いっそ、君が欲しいと言えたなら~冷徹御曹司は政略妻を深く激しく愛したい~
 史織は言葉を絞りだす。手を離してほしくて引こうとするが、見た目より強く握られていて動かない。

「店長さんとオーナーにご挨拶をしに来たんだ。早い方がいいだろう? 史織が、うまく言えるかなって心配していたから、私が言った方がいいと思ったんだ。史織が困ることをさせたくないからね」

 感嘆の息が聞こえてくる。ここまでで泰章の好感度は爆裂に上がっているに違いない。

 昨日から困ることしかされていない気がする。しかしここで睨みつけるわけにもいかず、史織はさりげなく目をそらし、下を向いた。

「びっくりしました……」

「させようと思ったから」

 掴まれていた手に温かい感触。どうやら彼が手に唇をつけてから頬にあてているらしい。國吉まで「ぅわ~」と照れくさそうな声をあげた。

「あの……手……、放してください……」

「照れているの?」

 史織がいやがれないのをわかっていて、泰章はどこまでも仲睦まじさをアピールする。クスッと笑った気配がして、やっと手が放された。

「では、入江店長、オーナー、早朝から失礼いたしました。お話を聞いてくださり、ありがとうございます」

 泰章が丁寧に頭を下げると、店長のうしろにいた純子も横に並んで、一緒に応じた。

「いいえ、烏丸さん自らご報告に来てくださるなんて、恐縮です。史織ちゃんを、よろしくお願いします。もう、私たちにとっては娘みたいなものなので」

「もちろんです。では」

 わずかにホッとする。泰章がいなくなることで安堵感を得る日がくるなんて。考えもよらなかった。

 しかし、史織の安息はすぐさま砕かれる。

「ああ、史織ちゃん、駐車場まで送ってあげな。でも、そのまま車に乗って一緒に行かないでくれよ?」

 気を利かせたつもりなのか、店長の余計なひと言が史織の息を止めた。周囲は笑っているのに、一緒に笑うことができない。

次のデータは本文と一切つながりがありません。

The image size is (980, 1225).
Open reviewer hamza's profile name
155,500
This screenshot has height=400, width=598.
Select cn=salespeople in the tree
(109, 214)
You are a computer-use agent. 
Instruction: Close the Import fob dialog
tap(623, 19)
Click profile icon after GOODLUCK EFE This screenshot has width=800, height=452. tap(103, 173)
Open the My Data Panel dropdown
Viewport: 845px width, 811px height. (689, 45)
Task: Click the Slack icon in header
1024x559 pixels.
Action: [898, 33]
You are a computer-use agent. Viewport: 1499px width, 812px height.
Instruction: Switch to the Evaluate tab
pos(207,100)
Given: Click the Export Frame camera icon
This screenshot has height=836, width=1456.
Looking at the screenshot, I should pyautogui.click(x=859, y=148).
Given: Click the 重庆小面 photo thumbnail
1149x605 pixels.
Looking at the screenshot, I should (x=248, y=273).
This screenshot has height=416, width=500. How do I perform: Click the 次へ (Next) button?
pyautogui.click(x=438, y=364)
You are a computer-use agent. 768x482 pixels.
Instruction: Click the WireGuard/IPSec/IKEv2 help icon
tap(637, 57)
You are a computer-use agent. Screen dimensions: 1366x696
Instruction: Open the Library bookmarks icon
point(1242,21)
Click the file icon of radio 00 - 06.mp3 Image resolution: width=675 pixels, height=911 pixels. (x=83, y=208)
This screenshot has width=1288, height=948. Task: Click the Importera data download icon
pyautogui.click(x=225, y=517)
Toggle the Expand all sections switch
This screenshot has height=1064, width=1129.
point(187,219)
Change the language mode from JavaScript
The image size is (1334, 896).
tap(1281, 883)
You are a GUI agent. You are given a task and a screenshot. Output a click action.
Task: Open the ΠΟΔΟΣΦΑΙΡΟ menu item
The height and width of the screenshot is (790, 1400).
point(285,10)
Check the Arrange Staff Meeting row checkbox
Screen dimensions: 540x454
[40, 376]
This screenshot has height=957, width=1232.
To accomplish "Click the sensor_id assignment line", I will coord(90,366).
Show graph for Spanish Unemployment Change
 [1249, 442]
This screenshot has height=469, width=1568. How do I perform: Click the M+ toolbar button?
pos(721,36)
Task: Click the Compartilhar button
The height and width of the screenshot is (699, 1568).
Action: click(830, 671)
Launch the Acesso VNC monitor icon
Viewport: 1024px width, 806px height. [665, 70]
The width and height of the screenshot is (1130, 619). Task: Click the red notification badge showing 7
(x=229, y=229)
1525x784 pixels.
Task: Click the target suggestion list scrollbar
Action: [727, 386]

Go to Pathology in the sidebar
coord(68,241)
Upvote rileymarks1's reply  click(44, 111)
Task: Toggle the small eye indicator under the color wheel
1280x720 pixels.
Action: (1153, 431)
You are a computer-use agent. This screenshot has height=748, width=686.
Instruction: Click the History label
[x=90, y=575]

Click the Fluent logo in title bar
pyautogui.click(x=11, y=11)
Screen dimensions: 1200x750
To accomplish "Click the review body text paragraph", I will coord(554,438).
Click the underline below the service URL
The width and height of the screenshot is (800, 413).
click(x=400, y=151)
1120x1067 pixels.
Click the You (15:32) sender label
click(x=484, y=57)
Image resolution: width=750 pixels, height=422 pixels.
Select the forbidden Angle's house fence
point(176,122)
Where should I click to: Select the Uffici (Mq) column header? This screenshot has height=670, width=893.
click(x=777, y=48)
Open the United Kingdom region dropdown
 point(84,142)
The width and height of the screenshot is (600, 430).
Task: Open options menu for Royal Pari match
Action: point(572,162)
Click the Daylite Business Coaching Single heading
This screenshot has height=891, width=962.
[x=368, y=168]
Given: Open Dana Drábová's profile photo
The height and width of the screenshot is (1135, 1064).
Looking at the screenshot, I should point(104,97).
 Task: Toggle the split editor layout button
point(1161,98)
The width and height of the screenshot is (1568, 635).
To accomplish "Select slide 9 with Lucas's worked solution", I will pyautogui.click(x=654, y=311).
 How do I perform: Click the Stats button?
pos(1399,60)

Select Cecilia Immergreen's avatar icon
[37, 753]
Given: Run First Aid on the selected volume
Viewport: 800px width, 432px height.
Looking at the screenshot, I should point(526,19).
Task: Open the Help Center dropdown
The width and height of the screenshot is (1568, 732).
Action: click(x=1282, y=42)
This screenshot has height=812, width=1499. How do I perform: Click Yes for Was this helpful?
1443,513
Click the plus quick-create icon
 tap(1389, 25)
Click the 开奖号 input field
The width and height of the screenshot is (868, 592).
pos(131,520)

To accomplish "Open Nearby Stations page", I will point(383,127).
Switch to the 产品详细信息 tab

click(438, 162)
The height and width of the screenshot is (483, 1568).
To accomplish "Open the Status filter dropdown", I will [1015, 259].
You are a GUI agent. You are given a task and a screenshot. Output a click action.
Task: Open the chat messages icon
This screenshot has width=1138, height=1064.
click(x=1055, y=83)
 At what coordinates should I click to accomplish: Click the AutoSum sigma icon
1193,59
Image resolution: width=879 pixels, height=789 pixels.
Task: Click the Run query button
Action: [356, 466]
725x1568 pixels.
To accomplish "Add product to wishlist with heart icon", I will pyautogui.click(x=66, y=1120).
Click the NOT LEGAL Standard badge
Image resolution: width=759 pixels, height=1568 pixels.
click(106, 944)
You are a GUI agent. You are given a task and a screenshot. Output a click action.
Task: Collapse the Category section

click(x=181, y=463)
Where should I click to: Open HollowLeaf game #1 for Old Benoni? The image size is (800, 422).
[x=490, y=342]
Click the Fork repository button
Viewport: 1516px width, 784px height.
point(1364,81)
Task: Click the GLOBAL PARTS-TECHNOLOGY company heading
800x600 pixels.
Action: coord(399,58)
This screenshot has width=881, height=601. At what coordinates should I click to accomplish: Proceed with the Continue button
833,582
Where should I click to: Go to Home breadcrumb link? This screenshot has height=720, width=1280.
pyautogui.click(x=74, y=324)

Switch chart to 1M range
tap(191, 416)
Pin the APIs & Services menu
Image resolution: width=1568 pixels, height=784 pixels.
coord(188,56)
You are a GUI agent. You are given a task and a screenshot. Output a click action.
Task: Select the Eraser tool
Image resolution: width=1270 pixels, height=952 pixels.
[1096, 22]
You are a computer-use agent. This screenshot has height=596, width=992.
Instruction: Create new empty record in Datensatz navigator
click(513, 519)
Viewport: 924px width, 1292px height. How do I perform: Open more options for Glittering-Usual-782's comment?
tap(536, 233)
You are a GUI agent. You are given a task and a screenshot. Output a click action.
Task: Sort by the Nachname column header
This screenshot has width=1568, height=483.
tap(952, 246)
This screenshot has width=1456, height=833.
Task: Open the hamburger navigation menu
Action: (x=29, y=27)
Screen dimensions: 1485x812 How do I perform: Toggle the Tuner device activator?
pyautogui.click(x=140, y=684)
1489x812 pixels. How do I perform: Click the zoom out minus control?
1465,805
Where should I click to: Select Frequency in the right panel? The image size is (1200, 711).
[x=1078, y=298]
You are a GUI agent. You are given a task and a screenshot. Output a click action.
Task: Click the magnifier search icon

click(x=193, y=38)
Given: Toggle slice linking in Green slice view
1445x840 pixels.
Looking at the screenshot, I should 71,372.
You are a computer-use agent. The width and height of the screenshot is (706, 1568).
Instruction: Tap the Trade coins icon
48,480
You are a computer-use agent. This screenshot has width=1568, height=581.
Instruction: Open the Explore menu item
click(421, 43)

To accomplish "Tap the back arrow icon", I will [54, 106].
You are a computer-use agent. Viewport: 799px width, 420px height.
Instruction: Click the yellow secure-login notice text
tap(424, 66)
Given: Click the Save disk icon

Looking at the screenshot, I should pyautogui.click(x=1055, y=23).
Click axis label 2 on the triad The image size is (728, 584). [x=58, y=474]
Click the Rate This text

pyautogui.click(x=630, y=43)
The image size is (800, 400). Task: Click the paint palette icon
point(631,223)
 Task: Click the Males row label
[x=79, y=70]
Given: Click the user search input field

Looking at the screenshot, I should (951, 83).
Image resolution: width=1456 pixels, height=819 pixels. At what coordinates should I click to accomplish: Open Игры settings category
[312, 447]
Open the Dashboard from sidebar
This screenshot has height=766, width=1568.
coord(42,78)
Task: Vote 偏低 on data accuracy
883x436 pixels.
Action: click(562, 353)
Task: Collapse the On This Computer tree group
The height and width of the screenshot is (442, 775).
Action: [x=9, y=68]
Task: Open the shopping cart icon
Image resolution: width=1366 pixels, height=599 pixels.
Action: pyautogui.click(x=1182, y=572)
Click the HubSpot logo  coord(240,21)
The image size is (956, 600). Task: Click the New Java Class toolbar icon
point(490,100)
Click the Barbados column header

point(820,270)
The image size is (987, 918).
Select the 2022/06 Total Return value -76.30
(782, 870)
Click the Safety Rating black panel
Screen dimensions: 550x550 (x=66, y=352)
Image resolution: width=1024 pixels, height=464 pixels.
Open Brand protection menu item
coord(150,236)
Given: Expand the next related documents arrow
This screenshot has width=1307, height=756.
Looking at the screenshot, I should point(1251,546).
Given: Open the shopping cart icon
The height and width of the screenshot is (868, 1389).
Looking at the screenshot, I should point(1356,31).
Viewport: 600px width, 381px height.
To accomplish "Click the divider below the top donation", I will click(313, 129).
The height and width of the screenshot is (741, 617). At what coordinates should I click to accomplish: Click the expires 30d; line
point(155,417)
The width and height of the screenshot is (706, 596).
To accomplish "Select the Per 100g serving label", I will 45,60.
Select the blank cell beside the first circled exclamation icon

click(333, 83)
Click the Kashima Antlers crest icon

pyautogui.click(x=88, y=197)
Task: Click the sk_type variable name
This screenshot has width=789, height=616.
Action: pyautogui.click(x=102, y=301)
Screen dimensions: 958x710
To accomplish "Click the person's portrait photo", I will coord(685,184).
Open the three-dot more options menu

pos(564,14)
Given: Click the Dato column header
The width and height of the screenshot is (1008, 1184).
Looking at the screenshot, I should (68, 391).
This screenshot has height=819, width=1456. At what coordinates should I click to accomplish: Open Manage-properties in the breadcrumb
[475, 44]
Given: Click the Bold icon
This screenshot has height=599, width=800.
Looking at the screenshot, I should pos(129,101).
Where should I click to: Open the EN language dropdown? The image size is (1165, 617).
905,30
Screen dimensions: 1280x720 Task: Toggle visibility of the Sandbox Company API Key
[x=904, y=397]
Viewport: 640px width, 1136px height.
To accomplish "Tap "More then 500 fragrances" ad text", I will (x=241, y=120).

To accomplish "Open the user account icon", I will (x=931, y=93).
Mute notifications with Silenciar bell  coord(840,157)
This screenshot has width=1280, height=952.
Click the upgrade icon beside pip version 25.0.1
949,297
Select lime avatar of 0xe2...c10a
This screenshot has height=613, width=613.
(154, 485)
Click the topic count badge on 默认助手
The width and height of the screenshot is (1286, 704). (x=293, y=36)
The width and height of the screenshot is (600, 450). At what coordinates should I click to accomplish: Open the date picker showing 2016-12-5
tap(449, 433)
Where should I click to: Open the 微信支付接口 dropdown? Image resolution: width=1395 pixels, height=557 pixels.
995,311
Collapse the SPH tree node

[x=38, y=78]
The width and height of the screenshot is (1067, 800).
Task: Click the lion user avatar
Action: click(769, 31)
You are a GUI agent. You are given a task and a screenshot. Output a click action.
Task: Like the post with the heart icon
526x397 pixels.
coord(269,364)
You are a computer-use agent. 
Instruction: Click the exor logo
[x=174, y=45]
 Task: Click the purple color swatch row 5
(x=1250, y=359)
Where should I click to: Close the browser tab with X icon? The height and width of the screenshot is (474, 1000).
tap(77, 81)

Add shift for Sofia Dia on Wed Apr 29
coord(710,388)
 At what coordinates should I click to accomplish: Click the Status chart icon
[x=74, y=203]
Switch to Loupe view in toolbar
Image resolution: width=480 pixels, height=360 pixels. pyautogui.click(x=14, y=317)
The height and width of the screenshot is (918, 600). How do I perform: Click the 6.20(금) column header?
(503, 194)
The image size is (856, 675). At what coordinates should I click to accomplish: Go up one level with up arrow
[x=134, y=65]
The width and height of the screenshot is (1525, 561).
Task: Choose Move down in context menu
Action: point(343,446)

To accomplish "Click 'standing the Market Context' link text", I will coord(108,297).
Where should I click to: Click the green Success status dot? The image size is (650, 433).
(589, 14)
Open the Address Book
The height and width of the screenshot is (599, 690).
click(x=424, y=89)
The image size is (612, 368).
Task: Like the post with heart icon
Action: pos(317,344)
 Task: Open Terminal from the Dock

「それは嬉しいな。じゃ、駐車場までっていうのが残念だけど、送ってくれる?」

 尋ねながら史織の手を取り、泰章が歩きだす。ついていかないわけにはいかなくて、史織は素直に手を引かれて歩いた。

 店を出て駐車場へ向かう。駐車場は店の前だが、従業員用の通用口からは見えない。泰章の車が停まっていたのはわからなかった。

「……なんのつもりですか」

「なにが?」

 歩きながら口を開く。なにを聞きたいのかはわかっているはずだし、史織がどれだけ焦ったかも察していただろう。しかし彼はどこ吹く風だ。